一瞬泣きそうな表情になった彼女は、そのままダインの胸に飛び込んだ。
「あ…あり、がとう…」
そういって彼にぎゅっとしがみついている。「ありがとう…みんな…」
「礼をいうようなことじゃない」
ダインは笑い飛ばしてレフィリスを優しく抱き返す。
「さっきはレフィリスの幸せのために〜、みたいなこといったけど、俺たちは好きでそうしてるだけなんだ。地上の色んなものに触れておっかなびっくりするお前が見てて飽きないし、楽しそうにしているとこっちまで嬉しくなる。それだけなんだよ」
「ん…うん…」
不安がるレフィリスを抱きしめ、少しでも笑顔になってくれるようにとダインは話しかけている。
その二人の姿を笑いながら見つめていたルシラは、
「あはは、なつかしーなー」
と、そういい出した。
「るしらも初めの頃はれふぃちゃんと同じように不安に思うときがあって、いつもだいんがそうして抱きしめてくれてたよ〜」
そこで、「え」とレフィリスの顔が上がる。
「る…ルシラ、も…?」
ルシラに対しては笑顔の印象しかなかったレフィリスなので、かなり意外そうだ。
「るしらはずっとここにいていいのかなって。だいんやぱぱやままが迷惑じゃないかなって、よく考えちゃってたよ」
いまのレフィリスの心境は当時の自分と同じだといい、「でもね」と続ける。
「るしらの不安な気持ちとか心配ごととか、いつもだいんが全部ふきとばしてくれてたんだよ? ずっとるしらの近くにいてくれて、ずっとるしらのことを見てくれててね、気づいたらるしらは幸せでいっぱいになってた! もっともっとだいんのことが大好きになって、これだけの大好きなお友達も増えたんだよ!」
「だいんはすごいんだよ!」と続け、セトたちは翼を広げながら元気な鳴き声を上げる。ルシラの台詞に同調しているかのようだ。
「俺は何もしてないっての」
ダインは笑いながら否定する。
「ルシラには俺が思ったことをそのまま伝えただけだし、シンシアたちにしてもたまたま優しくて、たまたま友達になってくれたに過ぎない。俺はとてつもなく運がいいってだけだ」
相変わらずの遠慮したいい方だ。
「嘘ばっかり」
今度はラフィンが反論した。
「人望というものは運だけで集まるほど単純なものじゃないの。私たちは何も考えずにあなたの側にいるわけじゃない。あなたが本当に運だけでここまで来れたというのなら、いまこの場に私たちはいないわ」
その台詞に、シンシアたちは大きく何度も頷いている。
どういうことかと不思議そうなレフィリスを見て、「ちょうどいい」、とディエルが割り込んできた。

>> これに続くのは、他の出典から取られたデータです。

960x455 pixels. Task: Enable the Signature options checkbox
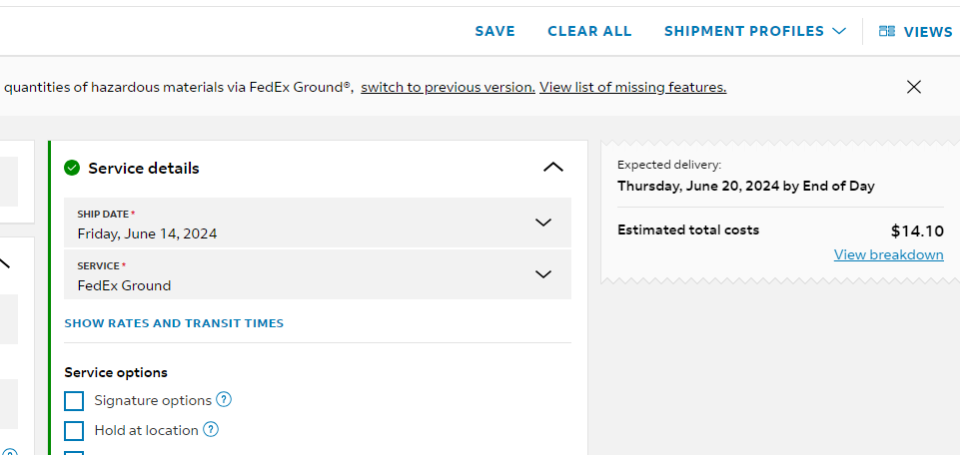point(74,401)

「じゃあ私たちがダインの何を見てきて“こう”なったのか、そしてダインにどれほどの嬉しいことをされてきたのか、レフィリスに教えてあげましょうよ」
え、と固まるダイン。
「い、いいの?」
レフィリスは明確な興味を示した。
「レフィリスちゃんもダイン君のことが大好きだもんね。そんな大好きな人のことをもっと知りたいと思うのは当然だよ〜」
シンシアがレフィリスとの距離を詰めてきて、ニーニアとティエリアまでもが身を寄せてくる。

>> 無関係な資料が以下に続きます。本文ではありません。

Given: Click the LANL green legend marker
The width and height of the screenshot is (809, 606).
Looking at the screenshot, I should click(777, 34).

恥ずかしい話が始まると予感して立ち上がろうとしたダインだが、レフィリスが力いっぱい抱きしめて阻止してきた。
「ダインもいて」
逃げられなくなってしまい、予感した通りにシンシアたちはダインとの思い出話を始める。
恥ずかしい台詞に恥ずかしい行動など、ダインは始終顔を赤くすることしかできなかった。